What the hell was with that? She never dropped off easily, not even when comfortable and safe in her own bed on camp. So why the hell had she done it in the back of a truck within feet of a dangerous Lycan who could wake at any moment?
“What you looking at?” she snarled, discomforted by his unwavering attention.
While she’d dozed, he’d obviously worked the drugs through his system. Dark marks around his wrist and the scent of blood in the air told her he’d tried to escape his bonds. He hadn’t managed it. Relief rolled through her. At least she’d been woken by the truck jolting, not by the hard body of a Lycan pinning her to the deck as he prepared to rip her throat out.
Or kissed her within an inch of her life again.
“You.”
He took his time replying, his dark-light gaze sweeping over her with a very male expression of appreciation.
“Go on, snarl again. You’re cute when you’re mad. And those little fangs?” He shivered, pulling his lower lip between his teeth for a second and closing his eyes in apparent pleasure. “You can bite me any day of the week.”
“Yeah, right.” She pushed off the side of the vehicle and moved over to drop the tailgate. “Like I’d want to bite a mangy mutt like you.”
“Mange? Lady, you wound me.”
He
shifted position as if to clasp his chest but was halted by the metal around his wrists. It caught one of the raw wounds and a small trickle of blood rolled down his arm as the scent blossomed on the air.
She ignored the pull, the interest in the slender trail of scarlet and yanked the locking pins loose to kick the tailgate down. Metal crunched underfoot, a boot-shaped impression visible for a fraction of a second before it slammed into the back of the chassis below.
“Temper, temper.”
She gritted her teeth as the Lycan snickered. She was letting him get to her. Worse, she’d let him see that he was getting to her. She fixed him with a black stare. One she’d been told was as hard as nails and twice as deadly.

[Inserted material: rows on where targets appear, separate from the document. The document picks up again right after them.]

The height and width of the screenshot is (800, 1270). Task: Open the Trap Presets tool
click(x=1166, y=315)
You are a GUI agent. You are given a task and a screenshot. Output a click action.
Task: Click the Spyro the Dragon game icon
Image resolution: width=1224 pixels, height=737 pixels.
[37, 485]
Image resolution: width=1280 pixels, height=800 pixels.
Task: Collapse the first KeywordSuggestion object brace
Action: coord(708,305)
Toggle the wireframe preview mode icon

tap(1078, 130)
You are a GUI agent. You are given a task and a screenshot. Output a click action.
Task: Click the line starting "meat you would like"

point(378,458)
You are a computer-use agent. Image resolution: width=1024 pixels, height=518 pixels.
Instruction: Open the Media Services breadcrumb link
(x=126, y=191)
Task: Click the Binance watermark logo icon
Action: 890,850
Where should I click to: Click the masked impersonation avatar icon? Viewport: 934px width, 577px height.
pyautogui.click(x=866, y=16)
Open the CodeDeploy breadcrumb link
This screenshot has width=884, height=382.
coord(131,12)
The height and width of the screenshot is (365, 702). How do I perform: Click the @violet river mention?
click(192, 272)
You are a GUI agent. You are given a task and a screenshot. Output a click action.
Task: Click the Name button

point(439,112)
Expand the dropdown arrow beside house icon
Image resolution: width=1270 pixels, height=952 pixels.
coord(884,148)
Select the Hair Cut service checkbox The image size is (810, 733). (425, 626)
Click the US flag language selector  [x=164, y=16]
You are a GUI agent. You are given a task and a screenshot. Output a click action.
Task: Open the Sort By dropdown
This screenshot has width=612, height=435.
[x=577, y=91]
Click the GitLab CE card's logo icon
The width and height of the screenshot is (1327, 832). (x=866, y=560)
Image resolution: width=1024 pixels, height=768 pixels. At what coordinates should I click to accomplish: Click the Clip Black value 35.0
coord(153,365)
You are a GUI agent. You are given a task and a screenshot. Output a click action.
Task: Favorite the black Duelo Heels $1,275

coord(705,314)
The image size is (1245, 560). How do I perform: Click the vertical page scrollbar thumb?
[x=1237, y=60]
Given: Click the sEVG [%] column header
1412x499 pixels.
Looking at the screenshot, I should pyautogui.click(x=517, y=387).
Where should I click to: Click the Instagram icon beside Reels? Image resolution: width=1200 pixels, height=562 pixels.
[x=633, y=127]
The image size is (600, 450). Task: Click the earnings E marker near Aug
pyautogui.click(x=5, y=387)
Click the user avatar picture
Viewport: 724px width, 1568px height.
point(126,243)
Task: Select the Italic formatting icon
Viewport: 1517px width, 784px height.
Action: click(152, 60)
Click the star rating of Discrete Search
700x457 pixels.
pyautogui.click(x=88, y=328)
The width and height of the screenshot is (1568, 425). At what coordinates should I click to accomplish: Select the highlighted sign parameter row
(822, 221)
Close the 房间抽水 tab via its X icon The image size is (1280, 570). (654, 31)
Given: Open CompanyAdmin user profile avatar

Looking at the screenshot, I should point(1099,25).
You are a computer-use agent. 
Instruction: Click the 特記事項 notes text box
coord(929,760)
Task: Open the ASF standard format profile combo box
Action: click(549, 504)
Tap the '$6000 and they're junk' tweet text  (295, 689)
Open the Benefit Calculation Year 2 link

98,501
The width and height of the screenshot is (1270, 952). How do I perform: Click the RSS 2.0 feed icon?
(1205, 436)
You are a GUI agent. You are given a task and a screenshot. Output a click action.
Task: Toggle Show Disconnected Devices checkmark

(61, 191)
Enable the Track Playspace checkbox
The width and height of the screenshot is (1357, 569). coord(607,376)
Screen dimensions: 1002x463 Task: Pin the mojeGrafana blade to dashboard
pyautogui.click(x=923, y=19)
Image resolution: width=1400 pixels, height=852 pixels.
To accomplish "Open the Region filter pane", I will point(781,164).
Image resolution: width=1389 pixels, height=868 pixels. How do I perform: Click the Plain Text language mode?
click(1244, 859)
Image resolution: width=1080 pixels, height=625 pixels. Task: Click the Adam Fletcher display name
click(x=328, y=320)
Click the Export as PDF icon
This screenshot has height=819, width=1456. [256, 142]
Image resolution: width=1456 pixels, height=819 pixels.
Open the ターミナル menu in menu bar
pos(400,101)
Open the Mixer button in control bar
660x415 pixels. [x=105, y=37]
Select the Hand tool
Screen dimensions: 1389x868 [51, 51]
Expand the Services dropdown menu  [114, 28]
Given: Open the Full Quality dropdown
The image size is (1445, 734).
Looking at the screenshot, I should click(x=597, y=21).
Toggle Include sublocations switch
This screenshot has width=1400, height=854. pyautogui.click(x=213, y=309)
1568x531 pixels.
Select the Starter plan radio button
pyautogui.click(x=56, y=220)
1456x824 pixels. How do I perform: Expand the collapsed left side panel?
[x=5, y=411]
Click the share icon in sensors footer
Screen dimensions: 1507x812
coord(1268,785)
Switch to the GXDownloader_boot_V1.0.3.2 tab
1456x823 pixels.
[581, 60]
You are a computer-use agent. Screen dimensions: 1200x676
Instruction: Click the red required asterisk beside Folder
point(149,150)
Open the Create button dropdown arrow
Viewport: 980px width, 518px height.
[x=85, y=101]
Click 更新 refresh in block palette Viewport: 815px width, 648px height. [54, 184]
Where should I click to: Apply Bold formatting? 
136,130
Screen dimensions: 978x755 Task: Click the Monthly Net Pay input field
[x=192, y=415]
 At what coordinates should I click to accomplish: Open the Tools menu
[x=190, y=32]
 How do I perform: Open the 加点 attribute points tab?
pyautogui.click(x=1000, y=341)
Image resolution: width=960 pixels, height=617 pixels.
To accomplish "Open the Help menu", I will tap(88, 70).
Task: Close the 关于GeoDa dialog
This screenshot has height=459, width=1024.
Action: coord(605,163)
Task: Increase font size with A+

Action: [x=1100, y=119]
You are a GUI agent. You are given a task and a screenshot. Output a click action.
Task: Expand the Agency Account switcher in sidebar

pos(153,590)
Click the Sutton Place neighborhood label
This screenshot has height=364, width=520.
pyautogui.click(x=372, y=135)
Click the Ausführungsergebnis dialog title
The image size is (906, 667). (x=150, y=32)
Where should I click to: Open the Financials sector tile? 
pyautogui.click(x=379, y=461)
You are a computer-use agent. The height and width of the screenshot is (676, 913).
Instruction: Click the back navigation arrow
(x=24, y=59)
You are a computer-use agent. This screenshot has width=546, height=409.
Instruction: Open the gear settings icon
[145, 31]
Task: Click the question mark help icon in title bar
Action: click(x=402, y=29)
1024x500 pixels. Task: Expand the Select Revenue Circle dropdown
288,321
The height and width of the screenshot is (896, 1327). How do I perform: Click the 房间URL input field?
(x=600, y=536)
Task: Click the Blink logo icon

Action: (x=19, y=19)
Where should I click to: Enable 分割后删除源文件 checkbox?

“Shut your mouth. Or I’ll shut it for you. Permanently.”
Chapter Three
Oh, she really was gorgeous.
Darce didn’t bother to reply. Just watched her turn again, her slender figure silhouetted against the open back of the truck before she stepped off with all the unnatural grace he’d come to associate with Bloods. She hit the ground without breaking stride, then stalked toward the small group of men and vehicles behind the truck.
They were a bedraggled group, one who bore the hallmarks of being put through the wringer combat-wise and coming out on the losing side. Battered and bruised, most of them wore field dressings like a new fashion, lines of pain written into their features as they crowded around the woman in their midst. They were all armed, but he’d be surprised if any of them had enough ammunition left to defend the ragtag group of vehicles.
A grin spread over his face. It was obvious what had happened. The Project had gone up against his pack and come off the losers. Hoo-fucking-rah. As it should be. Teach the bastards to mess with Lycans.
He tested the cuffs, yanking on them to see if they would give. What he planned to do if they did, he had no clue since the woman barking orders not twenty feet away held far more interest for him than escaping to rejoin the rest of the pack.